December 30, 1952 was a huge day in the United States of America. It wasn’t the day an astronaut landed on the moon, or the invention of transatlantic telephones.
It marked, for the first time in 70 years, a whole year passing without a recorded lynching taking place. A cause to celebrate, right?
The Tuskegee Institute, along with the Chicago Tribune and NAACP, started tracking lynchings in 1882. Since then, there were 4,726 recorded lynchings in the U.S. – and over 70% were Black.
But this special year of 1952 came with a warning.

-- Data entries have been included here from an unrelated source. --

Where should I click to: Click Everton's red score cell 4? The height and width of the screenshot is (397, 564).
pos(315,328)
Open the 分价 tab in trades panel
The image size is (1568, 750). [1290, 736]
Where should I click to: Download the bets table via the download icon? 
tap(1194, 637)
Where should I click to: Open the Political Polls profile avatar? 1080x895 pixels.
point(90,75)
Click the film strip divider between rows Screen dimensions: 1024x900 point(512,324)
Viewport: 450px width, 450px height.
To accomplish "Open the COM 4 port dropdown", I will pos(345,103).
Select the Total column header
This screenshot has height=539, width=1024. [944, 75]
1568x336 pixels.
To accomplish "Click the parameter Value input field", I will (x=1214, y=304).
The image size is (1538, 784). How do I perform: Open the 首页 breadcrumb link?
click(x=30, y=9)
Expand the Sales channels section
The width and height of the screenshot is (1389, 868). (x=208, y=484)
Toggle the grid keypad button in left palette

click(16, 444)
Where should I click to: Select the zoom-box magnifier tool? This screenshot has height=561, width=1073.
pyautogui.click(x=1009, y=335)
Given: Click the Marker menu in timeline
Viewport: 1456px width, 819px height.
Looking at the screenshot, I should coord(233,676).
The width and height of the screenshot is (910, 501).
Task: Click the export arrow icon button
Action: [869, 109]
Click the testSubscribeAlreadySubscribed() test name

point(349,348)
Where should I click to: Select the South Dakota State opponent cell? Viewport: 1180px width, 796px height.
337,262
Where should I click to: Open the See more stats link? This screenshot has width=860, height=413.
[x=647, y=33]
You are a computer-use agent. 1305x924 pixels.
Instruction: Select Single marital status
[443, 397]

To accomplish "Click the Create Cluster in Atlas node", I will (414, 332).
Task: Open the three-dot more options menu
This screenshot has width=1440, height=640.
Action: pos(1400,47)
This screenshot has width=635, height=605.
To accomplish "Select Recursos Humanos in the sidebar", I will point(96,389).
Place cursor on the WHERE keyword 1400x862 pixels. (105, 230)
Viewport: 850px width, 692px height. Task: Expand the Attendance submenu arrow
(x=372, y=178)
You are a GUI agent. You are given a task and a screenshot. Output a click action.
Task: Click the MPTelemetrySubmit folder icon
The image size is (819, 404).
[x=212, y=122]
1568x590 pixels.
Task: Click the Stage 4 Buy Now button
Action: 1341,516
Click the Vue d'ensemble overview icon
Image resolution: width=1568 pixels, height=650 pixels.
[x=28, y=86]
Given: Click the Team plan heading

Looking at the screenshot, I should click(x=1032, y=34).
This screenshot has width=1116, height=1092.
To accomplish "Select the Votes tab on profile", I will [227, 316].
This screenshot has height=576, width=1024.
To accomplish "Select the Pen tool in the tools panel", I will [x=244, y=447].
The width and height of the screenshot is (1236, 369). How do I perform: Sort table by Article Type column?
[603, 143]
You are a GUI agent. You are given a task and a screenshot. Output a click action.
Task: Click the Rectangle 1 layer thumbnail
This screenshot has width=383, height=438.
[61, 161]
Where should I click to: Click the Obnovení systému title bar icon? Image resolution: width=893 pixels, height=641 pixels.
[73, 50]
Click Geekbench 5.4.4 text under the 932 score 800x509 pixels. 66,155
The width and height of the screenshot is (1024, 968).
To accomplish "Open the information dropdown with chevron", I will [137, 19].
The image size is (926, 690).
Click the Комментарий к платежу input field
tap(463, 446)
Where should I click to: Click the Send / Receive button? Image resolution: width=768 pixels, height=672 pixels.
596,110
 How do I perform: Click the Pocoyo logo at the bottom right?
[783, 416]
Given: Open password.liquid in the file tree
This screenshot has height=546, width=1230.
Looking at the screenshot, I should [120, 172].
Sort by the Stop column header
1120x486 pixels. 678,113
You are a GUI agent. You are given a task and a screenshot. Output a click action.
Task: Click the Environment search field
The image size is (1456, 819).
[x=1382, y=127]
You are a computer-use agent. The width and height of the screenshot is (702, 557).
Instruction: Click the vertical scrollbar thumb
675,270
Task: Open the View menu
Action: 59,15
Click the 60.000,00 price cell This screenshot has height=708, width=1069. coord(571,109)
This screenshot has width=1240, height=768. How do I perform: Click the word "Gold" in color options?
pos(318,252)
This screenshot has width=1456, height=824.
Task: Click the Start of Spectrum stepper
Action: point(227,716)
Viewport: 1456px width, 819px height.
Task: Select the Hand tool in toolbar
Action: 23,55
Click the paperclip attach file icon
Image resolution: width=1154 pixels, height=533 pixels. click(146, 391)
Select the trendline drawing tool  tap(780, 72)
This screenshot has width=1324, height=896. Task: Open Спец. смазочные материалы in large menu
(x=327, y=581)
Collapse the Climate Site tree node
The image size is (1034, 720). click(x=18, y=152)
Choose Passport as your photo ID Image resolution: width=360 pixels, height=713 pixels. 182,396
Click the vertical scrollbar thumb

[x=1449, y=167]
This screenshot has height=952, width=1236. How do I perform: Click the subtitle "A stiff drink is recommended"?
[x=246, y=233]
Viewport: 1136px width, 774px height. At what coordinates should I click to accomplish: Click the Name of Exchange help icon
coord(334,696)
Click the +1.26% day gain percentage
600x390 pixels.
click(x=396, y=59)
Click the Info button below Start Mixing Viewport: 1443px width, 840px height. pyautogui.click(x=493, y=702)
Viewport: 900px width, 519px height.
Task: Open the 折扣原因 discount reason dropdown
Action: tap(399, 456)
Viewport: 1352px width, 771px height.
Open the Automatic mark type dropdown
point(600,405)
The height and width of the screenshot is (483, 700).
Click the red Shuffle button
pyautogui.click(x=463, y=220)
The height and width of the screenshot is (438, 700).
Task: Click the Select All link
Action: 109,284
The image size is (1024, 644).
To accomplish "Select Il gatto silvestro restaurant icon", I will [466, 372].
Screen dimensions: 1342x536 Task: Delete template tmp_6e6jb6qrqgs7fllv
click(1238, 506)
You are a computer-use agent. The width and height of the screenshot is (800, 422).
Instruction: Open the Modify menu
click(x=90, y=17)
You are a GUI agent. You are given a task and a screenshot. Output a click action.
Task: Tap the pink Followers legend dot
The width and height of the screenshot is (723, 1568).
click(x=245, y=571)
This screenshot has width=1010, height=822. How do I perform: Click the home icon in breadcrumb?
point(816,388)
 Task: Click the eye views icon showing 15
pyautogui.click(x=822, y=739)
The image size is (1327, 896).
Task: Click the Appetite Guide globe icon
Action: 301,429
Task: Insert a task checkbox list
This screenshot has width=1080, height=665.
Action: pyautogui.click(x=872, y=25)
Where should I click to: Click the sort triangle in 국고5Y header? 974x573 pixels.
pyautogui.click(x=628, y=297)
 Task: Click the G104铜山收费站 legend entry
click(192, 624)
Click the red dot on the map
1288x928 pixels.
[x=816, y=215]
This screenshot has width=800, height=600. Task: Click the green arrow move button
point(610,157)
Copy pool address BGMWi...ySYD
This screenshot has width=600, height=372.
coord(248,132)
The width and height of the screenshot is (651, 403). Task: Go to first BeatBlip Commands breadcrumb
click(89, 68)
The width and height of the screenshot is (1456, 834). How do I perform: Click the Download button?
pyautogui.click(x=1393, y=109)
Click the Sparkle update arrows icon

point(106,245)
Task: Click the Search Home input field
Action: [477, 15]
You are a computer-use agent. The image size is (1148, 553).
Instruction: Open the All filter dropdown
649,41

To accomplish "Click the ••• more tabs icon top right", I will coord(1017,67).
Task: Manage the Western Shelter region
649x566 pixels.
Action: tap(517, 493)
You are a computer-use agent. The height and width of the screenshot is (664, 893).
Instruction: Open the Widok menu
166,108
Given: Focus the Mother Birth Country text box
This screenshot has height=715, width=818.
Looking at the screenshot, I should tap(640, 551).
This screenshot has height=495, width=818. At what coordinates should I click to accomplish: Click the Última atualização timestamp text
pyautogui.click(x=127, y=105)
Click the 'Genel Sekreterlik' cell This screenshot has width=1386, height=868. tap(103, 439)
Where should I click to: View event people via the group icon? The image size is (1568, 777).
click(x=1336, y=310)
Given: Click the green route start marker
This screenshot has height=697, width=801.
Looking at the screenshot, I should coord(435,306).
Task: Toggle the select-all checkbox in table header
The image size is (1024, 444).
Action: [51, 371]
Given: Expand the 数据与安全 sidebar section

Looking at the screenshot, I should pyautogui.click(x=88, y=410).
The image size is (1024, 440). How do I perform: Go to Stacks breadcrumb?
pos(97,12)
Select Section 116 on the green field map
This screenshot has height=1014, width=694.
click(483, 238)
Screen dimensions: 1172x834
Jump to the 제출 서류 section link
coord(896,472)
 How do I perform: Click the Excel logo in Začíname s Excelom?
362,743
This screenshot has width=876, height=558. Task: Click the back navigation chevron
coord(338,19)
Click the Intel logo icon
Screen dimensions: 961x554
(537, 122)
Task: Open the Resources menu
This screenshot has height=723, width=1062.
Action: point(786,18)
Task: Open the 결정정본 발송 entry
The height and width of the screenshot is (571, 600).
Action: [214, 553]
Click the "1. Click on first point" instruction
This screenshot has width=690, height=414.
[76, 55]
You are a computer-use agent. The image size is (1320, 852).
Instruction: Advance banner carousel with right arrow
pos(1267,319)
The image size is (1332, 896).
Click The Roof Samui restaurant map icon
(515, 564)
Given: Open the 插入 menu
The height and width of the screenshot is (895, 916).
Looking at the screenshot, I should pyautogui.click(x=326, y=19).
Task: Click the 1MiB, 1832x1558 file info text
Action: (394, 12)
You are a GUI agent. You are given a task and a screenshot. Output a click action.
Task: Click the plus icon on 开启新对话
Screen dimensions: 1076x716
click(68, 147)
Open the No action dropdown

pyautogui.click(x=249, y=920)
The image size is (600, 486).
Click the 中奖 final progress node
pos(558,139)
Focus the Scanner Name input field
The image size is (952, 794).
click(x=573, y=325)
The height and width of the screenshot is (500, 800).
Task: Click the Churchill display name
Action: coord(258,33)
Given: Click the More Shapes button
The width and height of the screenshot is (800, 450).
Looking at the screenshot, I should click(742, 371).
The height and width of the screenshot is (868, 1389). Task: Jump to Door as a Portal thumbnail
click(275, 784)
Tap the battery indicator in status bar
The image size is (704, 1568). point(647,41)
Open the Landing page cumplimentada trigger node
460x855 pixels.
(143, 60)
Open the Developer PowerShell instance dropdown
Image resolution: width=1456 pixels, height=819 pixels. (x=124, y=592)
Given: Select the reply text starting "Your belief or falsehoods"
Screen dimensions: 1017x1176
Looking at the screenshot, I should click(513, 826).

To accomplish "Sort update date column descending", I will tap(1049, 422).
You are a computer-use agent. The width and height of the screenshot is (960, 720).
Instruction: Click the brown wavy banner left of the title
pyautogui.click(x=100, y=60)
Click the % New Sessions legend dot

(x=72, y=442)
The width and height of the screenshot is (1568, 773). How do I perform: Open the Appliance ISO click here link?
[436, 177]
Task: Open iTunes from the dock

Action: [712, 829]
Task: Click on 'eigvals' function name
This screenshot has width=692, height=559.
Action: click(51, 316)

Just because the kidnapping and brutal hanging of Black people by large mobs declined, didn’t mean other methods of violence did. In fact, Tuskegee’s president F. D. Patterson cited “a resurgence of the mob spirit as expressed in beatings, floggings, incendiarism, bombing, and the like.”
Patterson also noted that law enforcement hadn’t stopped lynchings. And that makes sense – as was the case back then, modern day lynchings like those of Breonna Taylor and George Floyd are often carried out by police officers themselves.
From dwindling lynching numbers in the 20th century to copaganda statistics in the 21st, it’s easy to gain false hope in the systems that were created to destroy us. But we have the power to decide what we want to believe about how much progress we've really made.